What the exercise asks
Render the records from the line containing "Image resolution: width=1271" through the line containing "Action: (x=984, y=51)" as a two-column CSV with the headers request and answer, one row per record, putting each value in a single quoted field and replacing any line breaks with spaces. Leave out the pictures.

Records supplied

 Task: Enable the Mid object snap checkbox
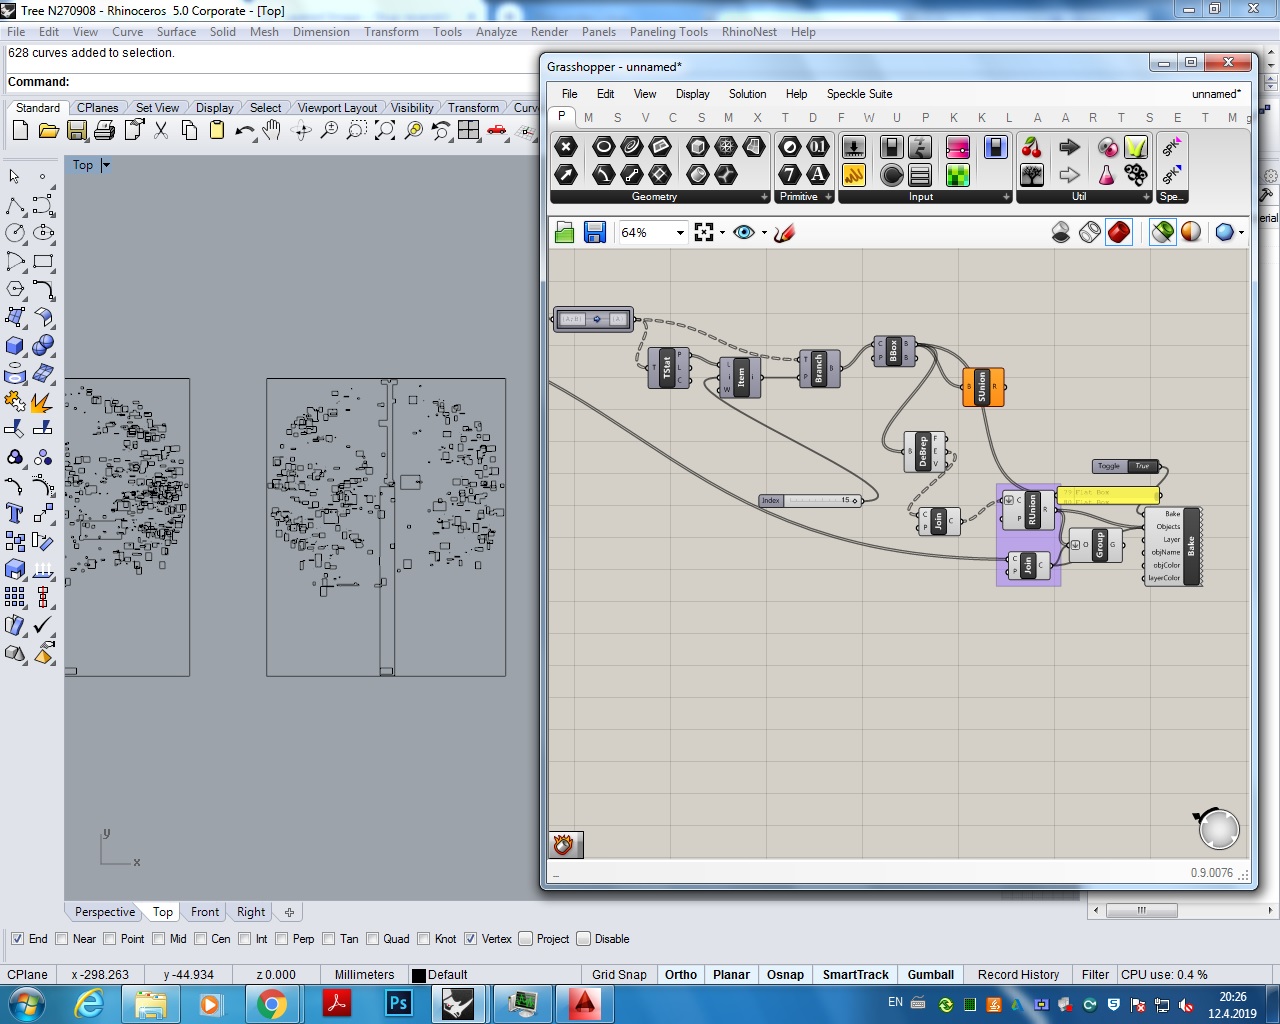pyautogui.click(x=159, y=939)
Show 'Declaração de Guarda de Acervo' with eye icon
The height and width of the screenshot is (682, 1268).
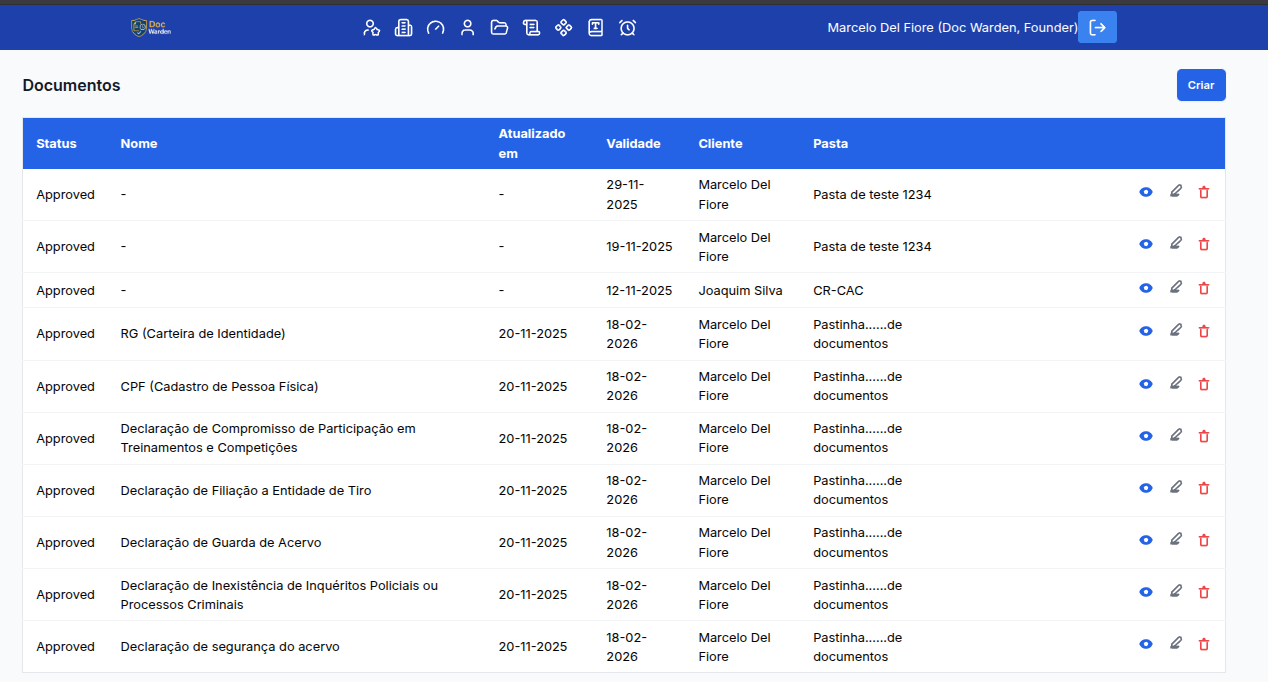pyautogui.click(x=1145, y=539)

---

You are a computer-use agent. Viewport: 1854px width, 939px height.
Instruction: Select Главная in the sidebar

* * *

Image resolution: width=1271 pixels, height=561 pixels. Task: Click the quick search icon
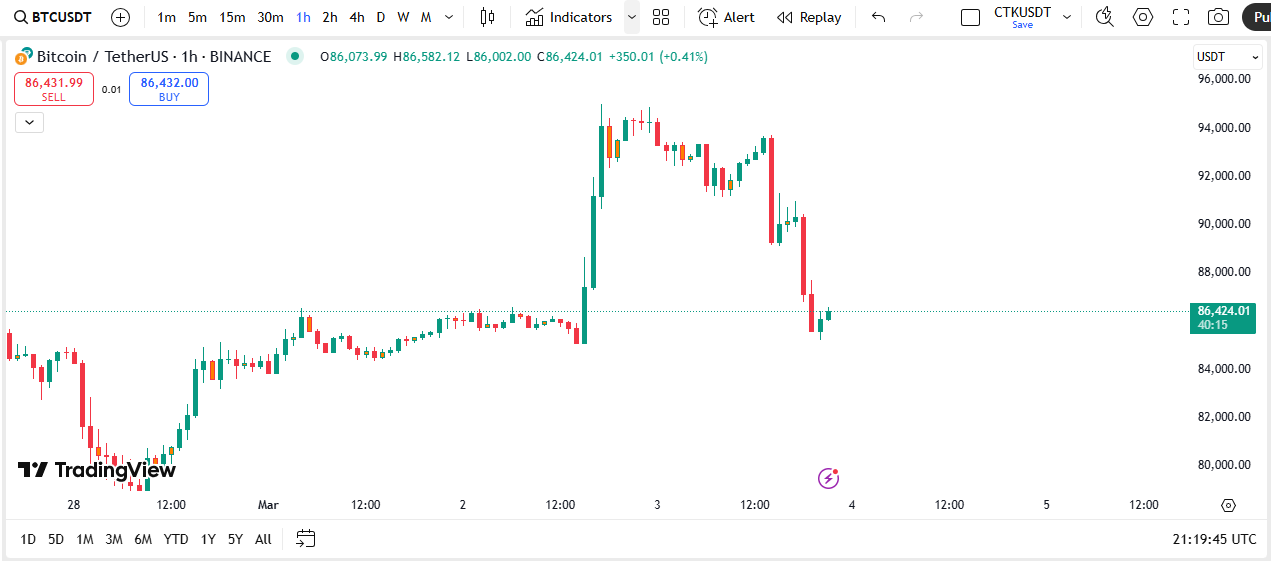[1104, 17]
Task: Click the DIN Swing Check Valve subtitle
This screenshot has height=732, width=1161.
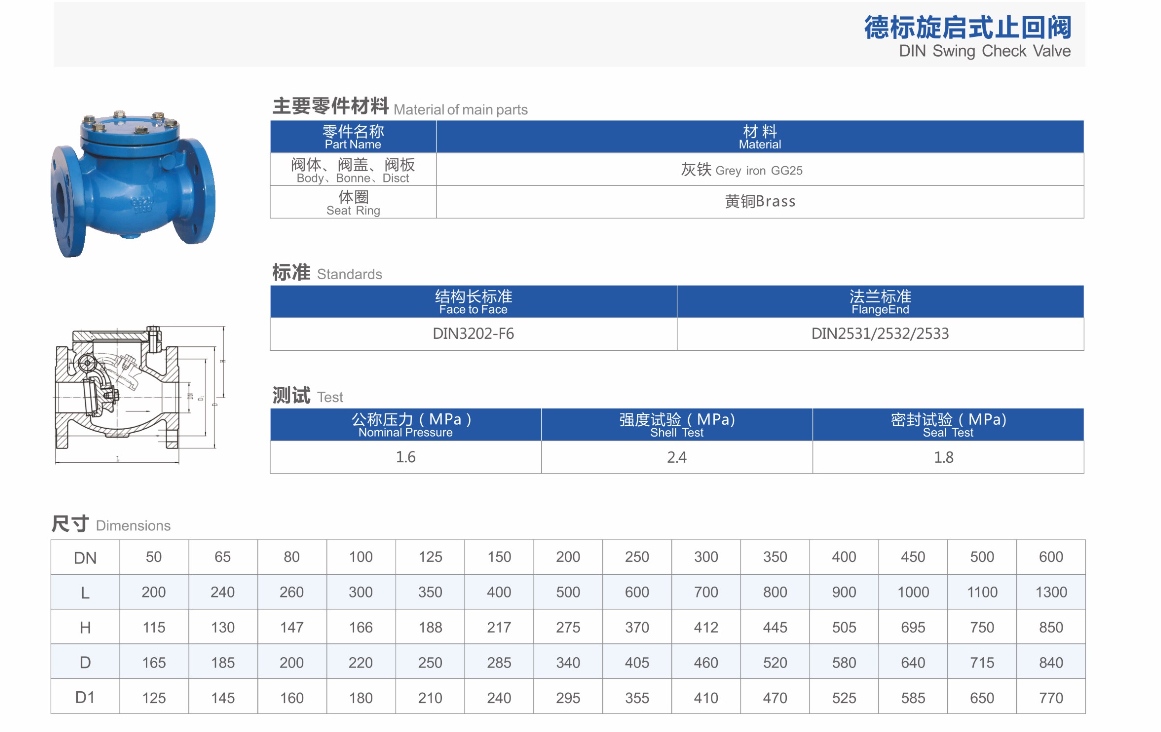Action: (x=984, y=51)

Response for this exercise
request,answer
"Image resolution: width=1271 pixels, height=561 pixels. Task: Click the quick search icon","[1104, 17]"
"Task: Click the DIN Swing Check Valve subtitle This screenshot has height=732, width=1161.","Action: (x=984, y=51)"